Altice International’s capital structure is deemed unsustainable in the long term, with the company dependent on favorable business, financial, and economic conditions to meet its larger financial obligations as they come due. It is unclear how the company will repay at par its larger debt maturities starting in 2027.

S&P Global Ratings noted concerns about governance and the prioritization of the shareholder. The ratings agency is cautious about the use of available cash on the balance sheet, given Altice International's history of prioritizing shareholders over lenders. This was evidenced by a large dividend paid in 2023 and a large cash upstream to a parent company in 2024.

Altice International lowered its 2024 EBITDA and operating free cash flow expectations due to subdued trading, lower equipment sales from Altice Labs, the sale of Teads, and the carve-out of Geodesia.
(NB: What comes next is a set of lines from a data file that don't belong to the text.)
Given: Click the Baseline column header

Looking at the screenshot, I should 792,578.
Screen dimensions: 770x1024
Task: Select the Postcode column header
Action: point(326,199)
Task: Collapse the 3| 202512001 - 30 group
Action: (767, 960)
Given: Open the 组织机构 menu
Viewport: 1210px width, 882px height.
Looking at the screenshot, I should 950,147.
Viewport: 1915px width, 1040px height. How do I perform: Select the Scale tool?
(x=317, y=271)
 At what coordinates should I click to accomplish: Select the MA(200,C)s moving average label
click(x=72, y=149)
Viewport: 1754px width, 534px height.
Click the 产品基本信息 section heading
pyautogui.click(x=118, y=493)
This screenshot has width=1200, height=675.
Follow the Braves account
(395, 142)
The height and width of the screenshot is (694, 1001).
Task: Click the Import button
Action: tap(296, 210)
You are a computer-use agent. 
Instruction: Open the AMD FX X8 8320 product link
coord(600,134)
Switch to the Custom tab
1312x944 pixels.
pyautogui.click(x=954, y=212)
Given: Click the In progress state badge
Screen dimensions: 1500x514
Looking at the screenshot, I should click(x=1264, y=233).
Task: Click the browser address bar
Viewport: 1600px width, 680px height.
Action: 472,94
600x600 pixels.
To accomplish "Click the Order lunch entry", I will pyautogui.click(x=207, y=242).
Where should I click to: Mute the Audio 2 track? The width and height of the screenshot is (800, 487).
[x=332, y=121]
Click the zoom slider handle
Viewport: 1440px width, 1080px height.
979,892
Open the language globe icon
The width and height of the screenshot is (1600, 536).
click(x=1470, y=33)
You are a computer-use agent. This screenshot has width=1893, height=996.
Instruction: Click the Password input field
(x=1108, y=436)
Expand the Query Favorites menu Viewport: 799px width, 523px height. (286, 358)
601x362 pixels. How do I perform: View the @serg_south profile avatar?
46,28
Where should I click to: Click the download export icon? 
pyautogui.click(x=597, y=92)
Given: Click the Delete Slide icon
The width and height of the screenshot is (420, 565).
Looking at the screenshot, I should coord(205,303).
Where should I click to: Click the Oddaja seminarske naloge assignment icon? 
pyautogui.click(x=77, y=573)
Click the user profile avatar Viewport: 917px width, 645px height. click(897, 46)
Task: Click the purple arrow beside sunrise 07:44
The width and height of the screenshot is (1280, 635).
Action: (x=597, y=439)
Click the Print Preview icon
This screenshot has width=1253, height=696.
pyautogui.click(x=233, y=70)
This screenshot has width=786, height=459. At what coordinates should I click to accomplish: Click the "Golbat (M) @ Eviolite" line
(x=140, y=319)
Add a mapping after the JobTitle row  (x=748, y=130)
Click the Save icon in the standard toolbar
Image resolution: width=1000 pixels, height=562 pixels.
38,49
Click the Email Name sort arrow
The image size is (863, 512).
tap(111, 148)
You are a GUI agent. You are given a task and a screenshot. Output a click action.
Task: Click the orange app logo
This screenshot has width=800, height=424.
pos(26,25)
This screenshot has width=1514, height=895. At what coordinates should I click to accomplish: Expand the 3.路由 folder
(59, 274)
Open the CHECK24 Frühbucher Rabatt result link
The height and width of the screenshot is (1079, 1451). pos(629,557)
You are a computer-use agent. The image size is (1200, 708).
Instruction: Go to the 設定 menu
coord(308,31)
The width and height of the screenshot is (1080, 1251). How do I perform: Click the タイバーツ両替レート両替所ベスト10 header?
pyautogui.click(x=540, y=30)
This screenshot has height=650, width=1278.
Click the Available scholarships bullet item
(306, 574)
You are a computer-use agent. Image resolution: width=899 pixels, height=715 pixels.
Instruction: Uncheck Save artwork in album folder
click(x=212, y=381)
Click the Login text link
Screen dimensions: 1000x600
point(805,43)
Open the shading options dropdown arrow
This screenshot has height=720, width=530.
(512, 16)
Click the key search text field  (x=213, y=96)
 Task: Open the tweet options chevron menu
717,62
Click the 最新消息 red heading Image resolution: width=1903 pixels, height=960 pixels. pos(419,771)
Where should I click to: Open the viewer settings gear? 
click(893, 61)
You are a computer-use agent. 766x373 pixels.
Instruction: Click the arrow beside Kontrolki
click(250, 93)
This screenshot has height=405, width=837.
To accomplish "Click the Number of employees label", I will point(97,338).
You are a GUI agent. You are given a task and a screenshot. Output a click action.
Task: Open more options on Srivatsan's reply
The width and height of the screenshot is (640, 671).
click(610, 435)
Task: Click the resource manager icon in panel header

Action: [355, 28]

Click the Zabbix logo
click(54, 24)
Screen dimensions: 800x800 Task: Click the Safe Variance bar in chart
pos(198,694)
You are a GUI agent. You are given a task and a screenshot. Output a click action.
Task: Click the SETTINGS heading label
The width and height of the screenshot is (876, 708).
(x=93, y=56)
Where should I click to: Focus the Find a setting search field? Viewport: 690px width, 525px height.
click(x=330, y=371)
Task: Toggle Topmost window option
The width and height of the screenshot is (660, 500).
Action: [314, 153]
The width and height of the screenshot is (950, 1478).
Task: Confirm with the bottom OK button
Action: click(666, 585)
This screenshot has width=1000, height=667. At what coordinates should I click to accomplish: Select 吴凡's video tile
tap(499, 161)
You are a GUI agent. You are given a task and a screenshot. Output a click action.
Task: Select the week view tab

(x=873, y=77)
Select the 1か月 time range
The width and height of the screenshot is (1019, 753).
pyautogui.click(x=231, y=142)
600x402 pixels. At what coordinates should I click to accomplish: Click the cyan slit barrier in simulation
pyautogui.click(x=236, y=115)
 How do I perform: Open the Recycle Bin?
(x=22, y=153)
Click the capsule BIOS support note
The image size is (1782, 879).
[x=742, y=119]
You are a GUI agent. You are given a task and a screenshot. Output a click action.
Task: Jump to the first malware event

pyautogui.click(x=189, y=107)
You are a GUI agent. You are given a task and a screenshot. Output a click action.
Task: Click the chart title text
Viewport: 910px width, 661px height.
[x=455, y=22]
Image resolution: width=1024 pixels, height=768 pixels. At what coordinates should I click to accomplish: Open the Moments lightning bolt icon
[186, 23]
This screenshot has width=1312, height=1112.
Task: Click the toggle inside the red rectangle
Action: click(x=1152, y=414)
S&P Global Ratings now forecasts revenue of €4.2 billion and EBITDA of €1.4 billion for 2024, with a 2% adjusted revenue decline and largely stable EBITDA in 2025.

The negative outlook on Altice International reflects earnings decline in 2024, blurred prospects for 2025, a large debt burden which places the company outside its leverage target, and the expectation of continued negative FOCF after leases in 2025. This increases the risk of a debt restructuring.

S&P Global Ratings could further lower the rating if Altice International announces a sub-par debt exchange offer over the next year, if its liquidity weakens, or if the risk of a distressed restructuring to address the company's large debt burden increases. A revision to a stable outlook would require an increase in EBITDA way beyond current expectations, a rebound in FOCF after leases toward breakeven level, and improved access to capital.